Exercise passage:
════════════════════

We generally like 1000 piecers, tho 500 can be a nice day’s enjoyment. A friend lent us a set of puzzles ranging from (IIRC) 50 to 300 pieces. They were kinda neat in that you could just start and finish a puzzle in 15-20 minutes or so. Just a different experience from having a big puzzle take up your table for days.

When you work a puzzle, do you do it in short stints, or as a marathon? I am fine with working on a puzzle for a half hour or so, and then stepping away. My wife, however, has a hard time stepping away. When we have a puzzle going, she can stay up way later than I, and there have been times she woke up early and instead of trying to go back to sleep she went to the puzzle.

My wife will sometimes get the puzzle equivalent of “Just-one-more-chapteritis,” too.

Interesting movie, but did you notice that when she was doing a puzzle all the pieces she needed next were right by her hand? I could do them as fast as she did if some PA presorted my pieces.

And the cat can’t get to the pieces.

Decades ago, I got really into jigsaw puzzles for a few years. After a while, I got bored with them, and started doing them face-down. A little more challenging.

Funny that you say that. My wife and I often find ourselves discussing the"mindset" that develops when we are working on a puzzle. BOTH the ability to discern different shapes, but also fine color/pattern distinctions. For us, the enjoyment is lessened if you reduce either one of those 2 factors - either with shapes colors that are too similar.

How do you “see” a puzzle face-down? Do you find your vision becoming more attuned to small differences in tabs/slots? Because if the pieces are too “regular” and the pattern insufficiently varied, I find myself unable to enjoy finding differences in the shapes. Instead, it impresses me as an exercise in “brute force.”

════════════════════

Provided data:
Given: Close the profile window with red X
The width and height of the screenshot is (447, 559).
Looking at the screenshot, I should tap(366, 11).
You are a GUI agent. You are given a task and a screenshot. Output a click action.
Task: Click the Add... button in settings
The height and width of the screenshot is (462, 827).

════════════════════

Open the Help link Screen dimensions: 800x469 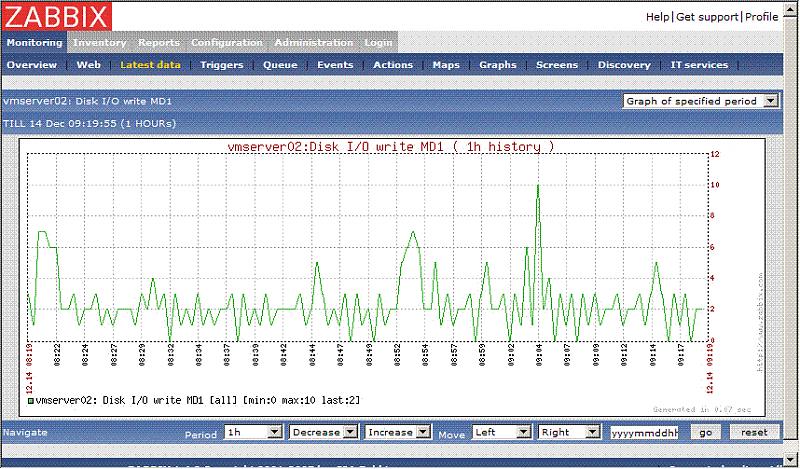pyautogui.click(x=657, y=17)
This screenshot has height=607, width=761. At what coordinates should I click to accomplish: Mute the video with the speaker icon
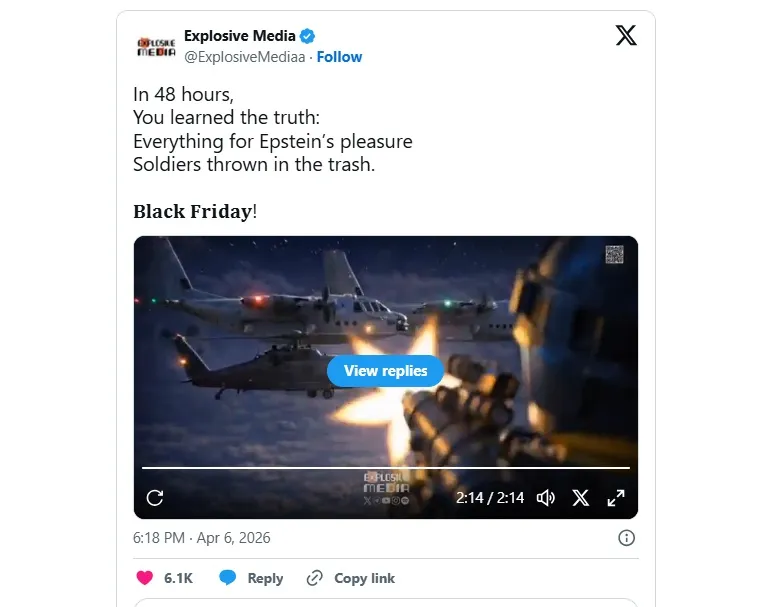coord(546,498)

════════════════════

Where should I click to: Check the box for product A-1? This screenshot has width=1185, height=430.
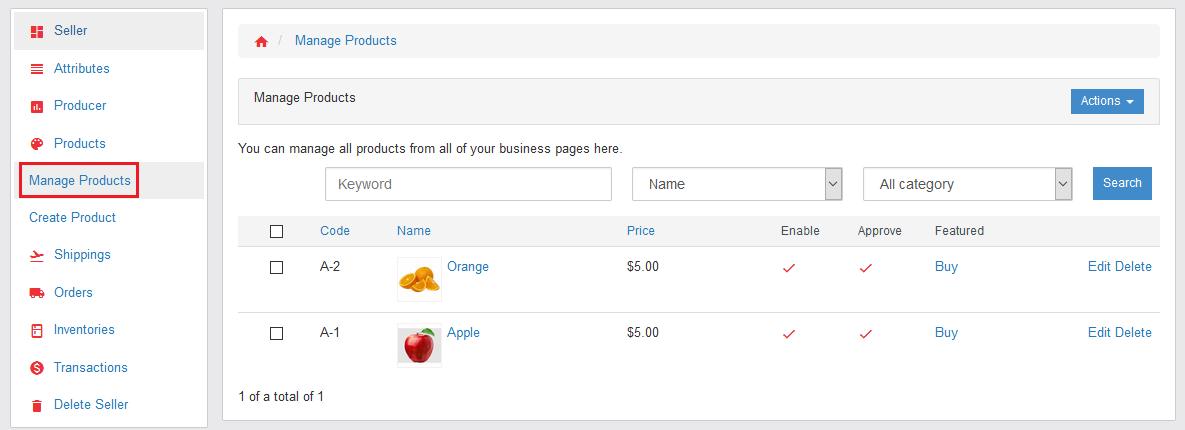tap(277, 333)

════════════════════

Assigned task:
Copy the jigsaw puzzle discussion from "Decades ago, I" to "are too similar." word for word.

Expected answer:
Decades ago, I got really into jigsaw puzzles for a few years. After a while, I got bored with them, and started doing them face-down. A little more challenging.

Funny that you say that. My wife and I often find ourselves discussing the"mindset" that develops when we are working on a puzzle. BOTH the ability to discern different shapes, but also fine color/pattern distinctions. For us, the enjoyment is lessened if you reduce either one of those 2 factors - either with shapes colors that are too similar.